▸ **課題の指示**:
1: 読解文によると、VDPの現在の会員数は何醸造所か。
2: 読解文に現れる西暦年をすべて、出てくる順に挙げなさい。

▸ **読解文**:
******************************

Wein, Weib und Gesang

ワイン、女 そして歌、此れを愛しまない輩は、一生涯馬鹿者であり続ける。マルティン・ルター(1483-1546)

グランクリュ解禁の反響

2007-09-14 | ワイン
グランクリュもしくはエルステス・ゲヴェックスとして9月1日に一斉に発売されたドイツ高級ワインが話題となっている。

旅行前に既に情報は仕入れておいたが、残念ながら解禁日には参上出来なかった。特に2006年産の場合、量が限定されているので、絞められていたかのように関心と需要が殺到したようだ。

このカテゴリーを提供するのがVDPと呼ばれる独高級ワイン醸造所の団体である。現在の会員数が195醸造所で、その耕地面積は四千ヘクタールとドイツ全ワイン耕地面積の4%にしか当たらないとすると、その選り抜きが知れるだろう。

元々は、1901年に始まったナチュラルワイン競り市会が起源と言うが、1971年のワイン法をきっかけとしてナチュラルを名乗ることが禁止されて、より厳しい高級ワインの格付けへと発展して行ったとある。

******************************

▸ **提供データ**:

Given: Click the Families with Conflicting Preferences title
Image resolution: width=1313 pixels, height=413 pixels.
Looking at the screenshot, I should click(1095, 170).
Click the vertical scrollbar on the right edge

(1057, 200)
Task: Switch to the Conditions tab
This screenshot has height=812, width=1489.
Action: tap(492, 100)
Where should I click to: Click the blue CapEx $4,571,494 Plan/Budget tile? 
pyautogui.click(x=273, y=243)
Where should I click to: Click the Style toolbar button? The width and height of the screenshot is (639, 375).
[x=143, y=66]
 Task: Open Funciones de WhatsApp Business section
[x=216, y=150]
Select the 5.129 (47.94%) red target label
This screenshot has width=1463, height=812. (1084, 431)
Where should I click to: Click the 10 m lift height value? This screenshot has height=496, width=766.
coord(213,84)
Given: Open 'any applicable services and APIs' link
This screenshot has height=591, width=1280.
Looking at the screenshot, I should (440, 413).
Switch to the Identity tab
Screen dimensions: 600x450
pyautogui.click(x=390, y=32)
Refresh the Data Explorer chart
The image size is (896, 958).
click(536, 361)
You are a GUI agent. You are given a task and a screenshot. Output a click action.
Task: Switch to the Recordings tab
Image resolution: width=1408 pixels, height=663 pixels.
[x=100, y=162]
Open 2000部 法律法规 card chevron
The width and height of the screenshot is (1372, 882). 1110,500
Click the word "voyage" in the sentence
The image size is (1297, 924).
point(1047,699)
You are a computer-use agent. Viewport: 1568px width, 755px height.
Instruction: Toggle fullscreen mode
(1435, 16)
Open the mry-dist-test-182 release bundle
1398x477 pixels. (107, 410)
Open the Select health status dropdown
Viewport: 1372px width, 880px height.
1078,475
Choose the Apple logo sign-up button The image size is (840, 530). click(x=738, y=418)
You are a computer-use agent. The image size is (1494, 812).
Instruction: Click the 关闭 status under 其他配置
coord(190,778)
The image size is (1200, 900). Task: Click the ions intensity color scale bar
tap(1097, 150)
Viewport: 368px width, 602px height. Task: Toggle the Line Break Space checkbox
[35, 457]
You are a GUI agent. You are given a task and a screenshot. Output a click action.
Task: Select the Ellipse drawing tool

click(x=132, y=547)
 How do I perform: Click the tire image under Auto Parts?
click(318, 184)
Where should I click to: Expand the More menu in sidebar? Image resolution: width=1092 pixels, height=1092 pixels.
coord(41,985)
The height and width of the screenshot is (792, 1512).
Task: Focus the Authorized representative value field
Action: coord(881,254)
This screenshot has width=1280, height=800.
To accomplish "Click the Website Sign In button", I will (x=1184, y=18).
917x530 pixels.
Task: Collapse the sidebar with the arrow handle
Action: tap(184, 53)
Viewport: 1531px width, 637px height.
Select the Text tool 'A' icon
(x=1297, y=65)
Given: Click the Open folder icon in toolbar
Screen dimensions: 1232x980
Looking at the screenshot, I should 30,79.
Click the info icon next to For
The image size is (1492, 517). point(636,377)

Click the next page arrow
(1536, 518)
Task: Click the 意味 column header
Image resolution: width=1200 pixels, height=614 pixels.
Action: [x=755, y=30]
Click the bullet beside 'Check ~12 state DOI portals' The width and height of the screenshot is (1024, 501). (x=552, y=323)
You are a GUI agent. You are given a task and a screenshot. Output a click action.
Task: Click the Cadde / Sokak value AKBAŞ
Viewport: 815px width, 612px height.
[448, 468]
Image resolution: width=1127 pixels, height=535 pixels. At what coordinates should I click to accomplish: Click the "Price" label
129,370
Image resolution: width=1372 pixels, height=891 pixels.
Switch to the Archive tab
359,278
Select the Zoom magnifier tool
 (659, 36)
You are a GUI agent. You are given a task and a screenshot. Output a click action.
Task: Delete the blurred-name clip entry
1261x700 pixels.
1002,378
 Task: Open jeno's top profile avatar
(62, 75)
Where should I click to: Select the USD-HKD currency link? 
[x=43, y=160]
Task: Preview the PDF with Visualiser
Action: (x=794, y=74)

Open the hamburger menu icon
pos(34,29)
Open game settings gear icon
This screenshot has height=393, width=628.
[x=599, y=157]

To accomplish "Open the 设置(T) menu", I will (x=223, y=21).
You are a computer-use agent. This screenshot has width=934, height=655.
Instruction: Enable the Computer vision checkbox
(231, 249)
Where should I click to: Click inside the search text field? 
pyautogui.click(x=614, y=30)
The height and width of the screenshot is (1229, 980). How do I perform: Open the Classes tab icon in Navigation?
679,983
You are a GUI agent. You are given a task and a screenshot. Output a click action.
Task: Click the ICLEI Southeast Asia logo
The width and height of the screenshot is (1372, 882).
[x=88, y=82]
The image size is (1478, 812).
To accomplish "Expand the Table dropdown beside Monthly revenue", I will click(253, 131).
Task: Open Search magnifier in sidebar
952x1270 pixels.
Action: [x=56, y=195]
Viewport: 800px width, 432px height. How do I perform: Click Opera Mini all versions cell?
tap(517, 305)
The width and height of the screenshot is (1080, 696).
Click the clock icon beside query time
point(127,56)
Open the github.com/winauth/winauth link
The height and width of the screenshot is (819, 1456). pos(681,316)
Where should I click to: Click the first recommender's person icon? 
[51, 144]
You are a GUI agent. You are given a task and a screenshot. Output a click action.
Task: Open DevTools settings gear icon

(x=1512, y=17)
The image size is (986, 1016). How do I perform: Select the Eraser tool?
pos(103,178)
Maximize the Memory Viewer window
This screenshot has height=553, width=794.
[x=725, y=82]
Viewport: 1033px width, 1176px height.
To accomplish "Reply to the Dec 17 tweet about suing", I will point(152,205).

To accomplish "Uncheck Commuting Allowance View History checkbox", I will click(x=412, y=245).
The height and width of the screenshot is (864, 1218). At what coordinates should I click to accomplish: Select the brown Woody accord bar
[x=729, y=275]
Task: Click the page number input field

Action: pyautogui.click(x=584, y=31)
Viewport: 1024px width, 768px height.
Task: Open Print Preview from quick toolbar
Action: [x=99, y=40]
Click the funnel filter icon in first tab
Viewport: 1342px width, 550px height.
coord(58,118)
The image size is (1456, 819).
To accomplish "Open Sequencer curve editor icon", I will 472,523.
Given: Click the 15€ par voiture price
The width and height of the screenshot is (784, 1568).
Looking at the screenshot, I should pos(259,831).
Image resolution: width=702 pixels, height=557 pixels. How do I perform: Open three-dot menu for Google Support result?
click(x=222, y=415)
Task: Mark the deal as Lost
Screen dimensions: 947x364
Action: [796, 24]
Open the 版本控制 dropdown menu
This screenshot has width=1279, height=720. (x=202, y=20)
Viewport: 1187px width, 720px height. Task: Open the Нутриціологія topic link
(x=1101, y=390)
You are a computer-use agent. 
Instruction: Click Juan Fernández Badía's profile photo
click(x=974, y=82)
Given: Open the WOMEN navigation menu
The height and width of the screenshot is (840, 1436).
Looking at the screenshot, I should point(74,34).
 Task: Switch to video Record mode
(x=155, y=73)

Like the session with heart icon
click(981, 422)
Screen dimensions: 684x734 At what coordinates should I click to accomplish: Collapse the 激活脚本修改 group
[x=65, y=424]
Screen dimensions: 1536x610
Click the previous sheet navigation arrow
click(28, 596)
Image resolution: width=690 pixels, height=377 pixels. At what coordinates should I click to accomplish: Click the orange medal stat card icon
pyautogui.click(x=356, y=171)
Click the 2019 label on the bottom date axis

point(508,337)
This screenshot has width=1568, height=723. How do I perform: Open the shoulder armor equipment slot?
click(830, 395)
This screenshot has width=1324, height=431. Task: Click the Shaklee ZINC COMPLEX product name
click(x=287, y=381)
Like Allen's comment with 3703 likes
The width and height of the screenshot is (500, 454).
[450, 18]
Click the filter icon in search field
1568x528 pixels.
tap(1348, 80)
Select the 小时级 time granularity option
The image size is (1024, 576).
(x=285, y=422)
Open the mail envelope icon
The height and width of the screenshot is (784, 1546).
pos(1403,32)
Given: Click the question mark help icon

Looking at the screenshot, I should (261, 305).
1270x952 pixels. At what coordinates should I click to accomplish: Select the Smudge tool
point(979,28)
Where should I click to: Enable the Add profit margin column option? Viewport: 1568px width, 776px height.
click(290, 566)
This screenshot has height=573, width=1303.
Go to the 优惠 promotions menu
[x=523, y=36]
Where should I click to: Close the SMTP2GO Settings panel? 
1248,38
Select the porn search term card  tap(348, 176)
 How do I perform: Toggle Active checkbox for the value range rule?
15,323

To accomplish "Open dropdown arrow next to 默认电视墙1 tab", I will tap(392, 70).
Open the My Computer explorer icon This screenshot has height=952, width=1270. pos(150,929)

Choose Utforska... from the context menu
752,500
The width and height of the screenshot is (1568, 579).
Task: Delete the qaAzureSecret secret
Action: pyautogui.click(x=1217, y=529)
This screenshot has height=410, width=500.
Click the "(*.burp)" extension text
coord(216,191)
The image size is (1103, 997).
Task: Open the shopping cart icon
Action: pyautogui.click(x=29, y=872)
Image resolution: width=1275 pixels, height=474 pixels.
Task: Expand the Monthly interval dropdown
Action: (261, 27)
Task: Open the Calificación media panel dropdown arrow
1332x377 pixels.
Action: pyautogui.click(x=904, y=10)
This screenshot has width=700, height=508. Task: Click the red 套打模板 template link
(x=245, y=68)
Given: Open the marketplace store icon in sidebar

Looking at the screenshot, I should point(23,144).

******************************

▸ **課題別解答**:
1: 195醸造所である。

2: 1483年、1546年、2007年、2006年、1901年、1971年